Figure 7: Schematic plot of blackberry structure formed by POM{Mo154}. A single layer
of POMs are evenly distributed on the blackberry surface and its hollow spherical
structure was confirmed by DLS, SLS and Zimm plot. Copyright 2003 Nature Publishing
Group.
8
Extra salt like K+ or Rb+ can screen electrostatic interaction and adjust attractive
force, leading to reversible change in blackberry size.23 Except for this, salt can also
kinetically slow down the formation process and bring a significant lag phase at the
beginning of the macrion self-assembly (figure 8). The lag phase refers to the slow
formation of oligomer nucleus; once the amount of the rate-limiting nucleus has reached
a critical value, subsequent oligomers or monomers are quickly added to the growing
assembly structures at a time until it is complete 2.
Figure 8: Comparison of scattered intensity increment of two {Mo72Fe30} samples: full
circle represents {Mo72Fe30}with 0.9 wt % NaCl; empty square refers to salt-free
solutions. Copyright 2009 American Chemical Society.
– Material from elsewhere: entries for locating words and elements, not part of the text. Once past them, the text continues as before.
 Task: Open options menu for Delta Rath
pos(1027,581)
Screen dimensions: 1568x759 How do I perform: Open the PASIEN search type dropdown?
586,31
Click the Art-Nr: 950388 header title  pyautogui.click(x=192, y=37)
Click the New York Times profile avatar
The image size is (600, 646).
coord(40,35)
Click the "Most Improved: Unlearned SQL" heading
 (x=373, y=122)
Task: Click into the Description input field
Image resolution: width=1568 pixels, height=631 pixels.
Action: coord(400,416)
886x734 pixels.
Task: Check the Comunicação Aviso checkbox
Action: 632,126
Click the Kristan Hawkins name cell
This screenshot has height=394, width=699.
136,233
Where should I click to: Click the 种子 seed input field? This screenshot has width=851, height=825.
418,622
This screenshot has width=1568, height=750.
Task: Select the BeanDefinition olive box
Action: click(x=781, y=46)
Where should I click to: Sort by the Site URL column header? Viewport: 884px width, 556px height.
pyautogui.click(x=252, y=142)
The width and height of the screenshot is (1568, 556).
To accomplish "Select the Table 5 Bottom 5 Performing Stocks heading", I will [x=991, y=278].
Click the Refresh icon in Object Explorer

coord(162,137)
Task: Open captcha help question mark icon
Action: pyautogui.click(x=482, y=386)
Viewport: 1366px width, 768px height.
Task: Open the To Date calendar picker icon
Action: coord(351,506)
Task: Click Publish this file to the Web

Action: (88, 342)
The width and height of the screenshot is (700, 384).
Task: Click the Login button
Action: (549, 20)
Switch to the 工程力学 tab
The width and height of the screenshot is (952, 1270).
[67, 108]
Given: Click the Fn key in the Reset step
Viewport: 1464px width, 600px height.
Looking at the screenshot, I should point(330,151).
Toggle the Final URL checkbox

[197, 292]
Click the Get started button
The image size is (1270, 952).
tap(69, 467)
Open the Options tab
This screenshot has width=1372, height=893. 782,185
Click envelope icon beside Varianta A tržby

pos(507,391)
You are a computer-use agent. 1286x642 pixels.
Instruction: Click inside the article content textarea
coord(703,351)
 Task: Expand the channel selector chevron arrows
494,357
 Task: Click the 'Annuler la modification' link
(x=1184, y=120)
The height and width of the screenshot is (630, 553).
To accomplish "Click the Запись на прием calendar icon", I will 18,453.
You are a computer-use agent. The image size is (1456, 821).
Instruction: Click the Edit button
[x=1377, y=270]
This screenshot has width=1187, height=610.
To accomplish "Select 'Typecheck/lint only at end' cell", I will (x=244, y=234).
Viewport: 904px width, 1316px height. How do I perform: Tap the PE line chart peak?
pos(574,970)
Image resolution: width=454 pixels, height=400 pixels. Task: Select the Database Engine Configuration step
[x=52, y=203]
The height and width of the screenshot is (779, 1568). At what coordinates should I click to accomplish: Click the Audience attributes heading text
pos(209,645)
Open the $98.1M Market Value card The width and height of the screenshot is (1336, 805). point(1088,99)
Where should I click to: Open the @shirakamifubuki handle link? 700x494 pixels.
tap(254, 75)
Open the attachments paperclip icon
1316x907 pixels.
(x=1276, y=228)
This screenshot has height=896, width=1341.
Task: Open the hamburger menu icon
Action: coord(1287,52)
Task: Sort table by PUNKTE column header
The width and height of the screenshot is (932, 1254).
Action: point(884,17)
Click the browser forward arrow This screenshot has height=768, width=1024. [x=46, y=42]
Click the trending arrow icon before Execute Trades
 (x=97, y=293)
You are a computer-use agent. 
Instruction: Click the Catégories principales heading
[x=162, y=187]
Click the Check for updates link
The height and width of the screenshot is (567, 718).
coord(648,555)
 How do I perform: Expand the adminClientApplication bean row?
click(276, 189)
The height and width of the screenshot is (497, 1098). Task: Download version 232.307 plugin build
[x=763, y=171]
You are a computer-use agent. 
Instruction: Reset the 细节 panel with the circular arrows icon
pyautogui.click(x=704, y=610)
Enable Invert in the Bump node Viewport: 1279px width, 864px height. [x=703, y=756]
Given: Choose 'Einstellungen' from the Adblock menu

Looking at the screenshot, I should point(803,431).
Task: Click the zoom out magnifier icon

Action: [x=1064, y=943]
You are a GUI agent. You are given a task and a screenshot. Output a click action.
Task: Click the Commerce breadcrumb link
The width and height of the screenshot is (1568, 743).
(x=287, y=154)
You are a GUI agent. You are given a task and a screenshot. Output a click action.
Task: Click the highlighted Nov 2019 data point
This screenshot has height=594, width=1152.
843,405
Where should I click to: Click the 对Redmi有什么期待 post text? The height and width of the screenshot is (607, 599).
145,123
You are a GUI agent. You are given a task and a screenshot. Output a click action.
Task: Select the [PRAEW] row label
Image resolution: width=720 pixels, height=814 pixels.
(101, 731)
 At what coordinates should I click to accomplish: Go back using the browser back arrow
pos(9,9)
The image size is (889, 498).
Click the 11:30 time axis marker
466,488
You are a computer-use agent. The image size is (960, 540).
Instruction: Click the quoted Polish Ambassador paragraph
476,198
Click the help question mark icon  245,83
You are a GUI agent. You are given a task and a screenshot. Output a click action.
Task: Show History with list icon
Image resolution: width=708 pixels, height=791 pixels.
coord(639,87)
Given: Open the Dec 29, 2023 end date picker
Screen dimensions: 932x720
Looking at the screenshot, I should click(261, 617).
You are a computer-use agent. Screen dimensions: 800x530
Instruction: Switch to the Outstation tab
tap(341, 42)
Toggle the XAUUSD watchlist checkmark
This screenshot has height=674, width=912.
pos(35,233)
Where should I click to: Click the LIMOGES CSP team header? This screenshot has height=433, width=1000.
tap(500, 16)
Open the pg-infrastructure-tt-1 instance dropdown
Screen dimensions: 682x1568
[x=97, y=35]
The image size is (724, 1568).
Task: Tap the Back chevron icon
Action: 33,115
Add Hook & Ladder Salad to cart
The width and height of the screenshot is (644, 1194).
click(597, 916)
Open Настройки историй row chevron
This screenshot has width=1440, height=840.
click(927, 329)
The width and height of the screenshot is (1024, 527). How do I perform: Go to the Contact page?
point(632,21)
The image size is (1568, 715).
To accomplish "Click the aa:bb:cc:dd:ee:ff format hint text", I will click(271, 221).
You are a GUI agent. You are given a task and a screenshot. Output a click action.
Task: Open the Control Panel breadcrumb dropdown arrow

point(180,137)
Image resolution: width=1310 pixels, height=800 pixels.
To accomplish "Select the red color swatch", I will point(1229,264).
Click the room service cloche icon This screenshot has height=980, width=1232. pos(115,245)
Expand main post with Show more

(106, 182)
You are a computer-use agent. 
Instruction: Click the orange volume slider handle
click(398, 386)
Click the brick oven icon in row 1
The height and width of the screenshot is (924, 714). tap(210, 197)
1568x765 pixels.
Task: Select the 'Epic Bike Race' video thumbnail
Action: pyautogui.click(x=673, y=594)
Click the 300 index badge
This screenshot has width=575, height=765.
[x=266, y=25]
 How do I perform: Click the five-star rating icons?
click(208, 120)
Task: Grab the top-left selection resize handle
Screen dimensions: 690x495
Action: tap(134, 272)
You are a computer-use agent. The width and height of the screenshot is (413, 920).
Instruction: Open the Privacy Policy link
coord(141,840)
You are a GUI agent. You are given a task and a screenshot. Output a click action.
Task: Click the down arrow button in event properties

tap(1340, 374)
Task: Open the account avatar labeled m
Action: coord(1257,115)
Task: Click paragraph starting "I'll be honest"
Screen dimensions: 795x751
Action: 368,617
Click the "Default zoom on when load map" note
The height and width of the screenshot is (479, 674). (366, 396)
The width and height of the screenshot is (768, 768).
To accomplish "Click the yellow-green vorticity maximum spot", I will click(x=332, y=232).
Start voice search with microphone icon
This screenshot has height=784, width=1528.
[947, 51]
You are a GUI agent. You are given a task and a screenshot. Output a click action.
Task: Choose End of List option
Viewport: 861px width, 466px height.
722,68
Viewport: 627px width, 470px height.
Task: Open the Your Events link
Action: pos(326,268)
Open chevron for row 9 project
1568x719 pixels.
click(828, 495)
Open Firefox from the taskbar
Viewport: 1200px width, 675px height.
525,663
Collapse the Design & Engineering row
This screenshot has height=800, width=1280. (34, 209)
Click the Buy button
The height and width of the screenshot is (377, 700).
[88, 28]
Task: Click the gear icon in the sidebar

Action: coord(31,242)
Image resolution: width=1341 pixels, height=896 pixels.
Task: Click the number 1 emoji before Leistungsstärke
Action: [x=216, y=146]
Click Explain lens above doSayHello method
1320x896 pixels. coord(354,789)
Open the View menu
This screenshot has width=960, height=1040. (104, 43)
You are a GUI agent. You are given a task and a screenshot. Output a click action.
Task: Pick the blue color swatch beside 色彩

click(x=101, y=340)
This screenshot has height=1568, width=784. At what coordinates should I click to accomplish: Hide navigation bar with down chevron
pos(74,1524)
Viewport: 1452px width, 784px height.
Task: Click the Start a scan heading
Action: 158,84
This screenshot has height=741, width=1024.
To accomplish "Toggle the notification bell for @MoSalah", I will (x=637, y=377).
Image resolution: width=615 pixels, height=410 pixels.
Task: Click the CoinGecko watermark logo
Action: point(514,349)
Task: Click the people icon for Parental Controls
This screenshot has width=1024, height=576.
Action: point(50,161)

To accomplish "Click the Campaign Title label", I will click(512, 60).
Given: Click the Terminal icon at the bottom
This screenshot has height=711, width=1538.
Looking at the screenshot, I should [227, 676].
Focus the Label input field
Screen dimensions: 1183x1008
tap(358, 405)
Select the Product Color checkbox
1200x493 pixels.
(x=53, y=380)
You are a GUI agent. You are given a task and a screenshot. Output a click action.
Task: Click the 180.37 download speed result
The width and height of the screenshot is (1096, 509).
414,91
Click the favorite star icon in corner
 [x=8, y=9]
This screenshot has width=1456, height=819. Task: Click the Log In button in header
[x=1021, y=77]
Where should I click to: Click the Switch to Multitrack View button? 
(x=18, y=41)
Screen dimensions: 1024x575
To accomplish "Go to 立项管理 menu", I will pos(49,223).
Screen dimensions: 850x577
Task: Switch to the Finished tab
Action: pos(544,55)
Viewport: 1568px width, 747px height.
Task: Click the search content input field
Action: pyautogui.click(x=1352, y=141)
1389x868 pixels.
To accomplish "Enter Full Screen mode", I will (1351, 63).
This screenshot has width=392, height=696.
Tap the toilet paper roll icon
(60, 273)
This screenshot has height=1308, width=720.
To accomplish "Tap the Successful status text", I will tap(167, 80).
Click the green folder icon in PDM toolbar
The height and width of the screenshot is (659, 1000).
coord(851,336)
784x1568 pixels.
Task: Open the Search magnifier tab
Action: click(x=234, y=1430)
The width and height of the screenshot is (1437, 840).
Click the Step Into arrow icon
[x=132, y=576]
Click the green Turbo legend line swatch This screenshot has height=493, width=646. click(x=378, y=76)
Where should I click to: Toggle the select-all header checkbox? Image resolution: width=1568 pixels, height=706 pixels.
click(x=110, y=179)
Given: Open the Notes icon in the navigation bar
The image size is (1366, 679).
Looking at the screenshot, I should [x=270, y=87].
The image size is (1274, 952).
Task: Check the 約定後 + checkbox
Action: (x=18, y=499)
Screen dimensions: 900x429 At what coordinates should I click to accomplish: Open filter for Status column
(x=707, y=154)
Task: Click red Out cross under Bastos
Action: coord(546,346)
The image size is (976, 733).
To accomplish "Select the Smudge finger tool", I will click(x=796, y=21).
Besides, POM macroions exhibit a lot of wisdom in selecting the right partners
during the self-assembly. For example, {Mo72Cr30} and {Mo72Fe30} can both form into
blackberries independently with different radiuses. When mixed together, however, they
can still recognize the oligomers of their own type and grow into blackberries of two
9
sizes, each equal to that formed in pure solution of their own 24. Chiral recognition of two
enantiomeric wheel-shaped macroanions was also reported, along with the achievement
of chiral separation, which means chiral co-anions are able to selectively suppress the
aggregation of one of the enantiomers.25
All these studies show that POM macroions self-assembly is a controllable selective
process, sharing some similarities with bio macromolecules in building virus capsid.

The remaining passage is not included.